EXERCISE AIM — Quote everything from the line containing "Image resolution: width=864" down to the last line, exactly as it stands. Leave out the pictures.
Start DATASET EXCERPTS
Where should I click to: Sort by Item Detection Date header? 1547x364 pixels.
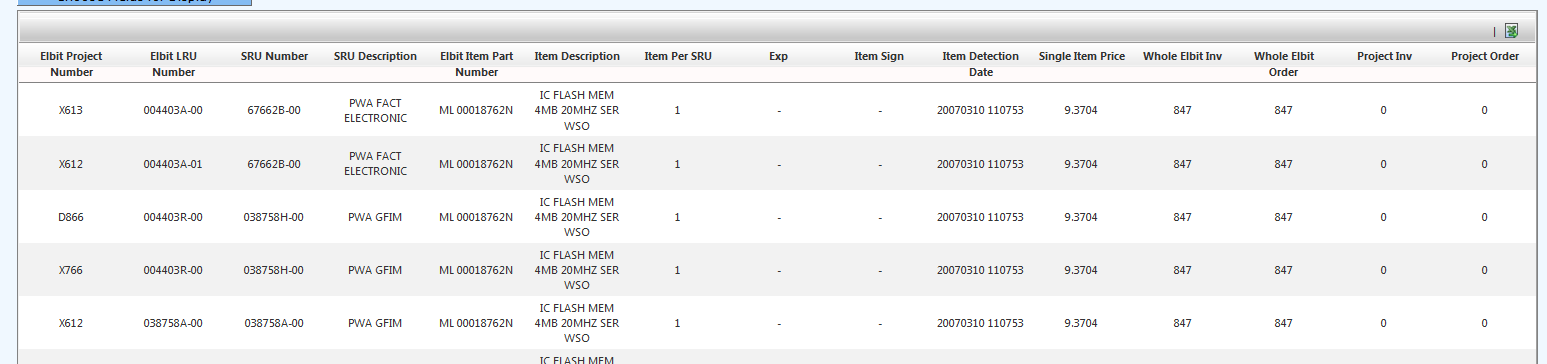pos(980,64)
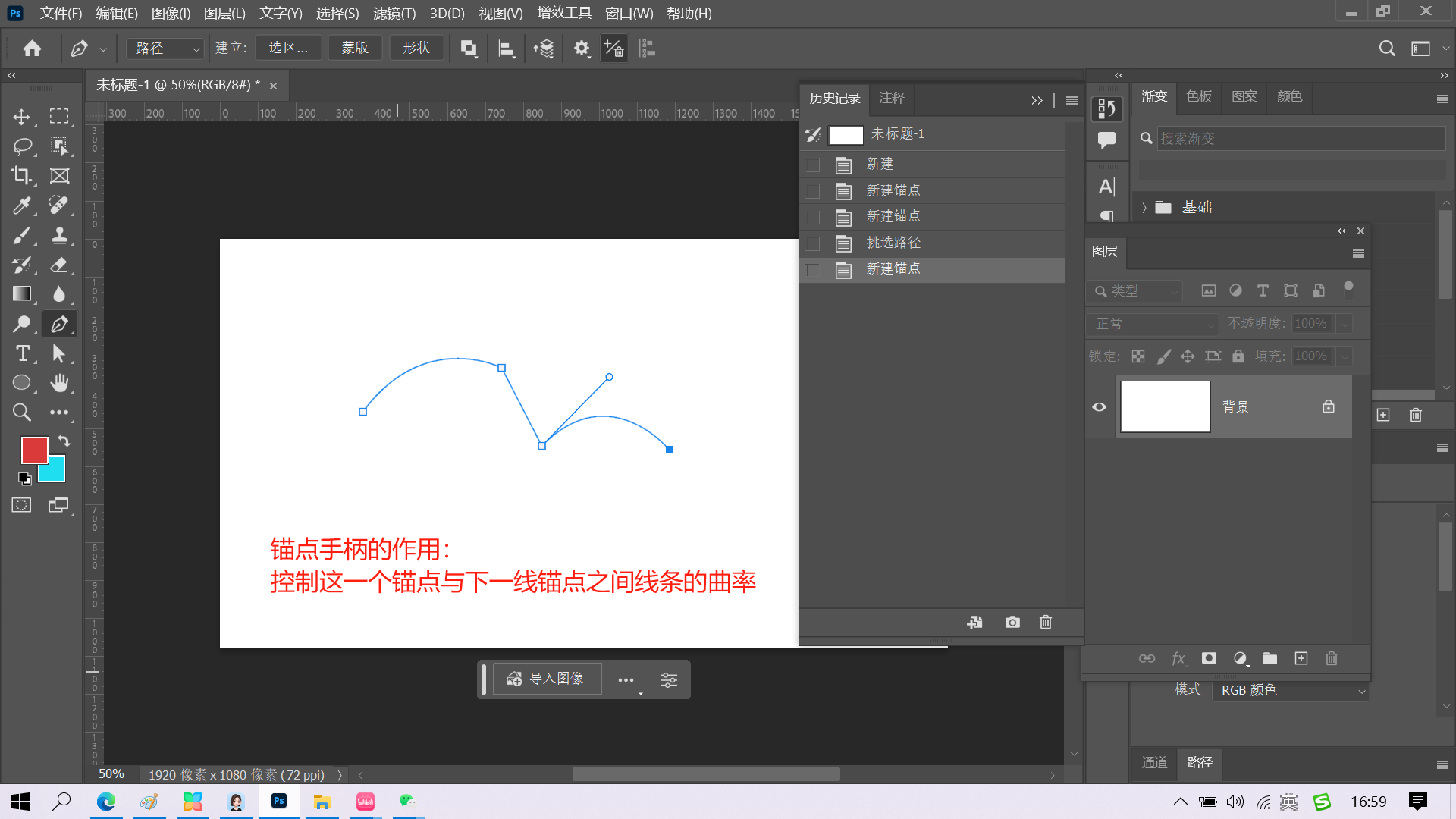Select the Lasso tool
Image resolution: width=1456 pixels, height=819 pixels.
(22, 146)
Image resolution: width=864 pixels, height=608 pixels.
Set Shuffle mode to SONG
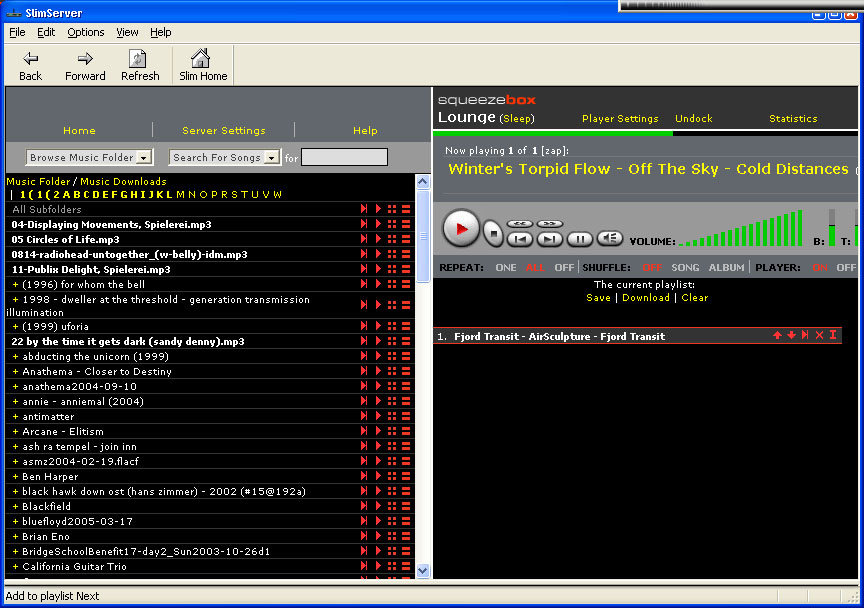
End DATASET EXCERPTS
RESULT FOR THIS TASK —
Image resolution: width=864 pixels, height=608 pixels.
Set Shuffle mode to SONG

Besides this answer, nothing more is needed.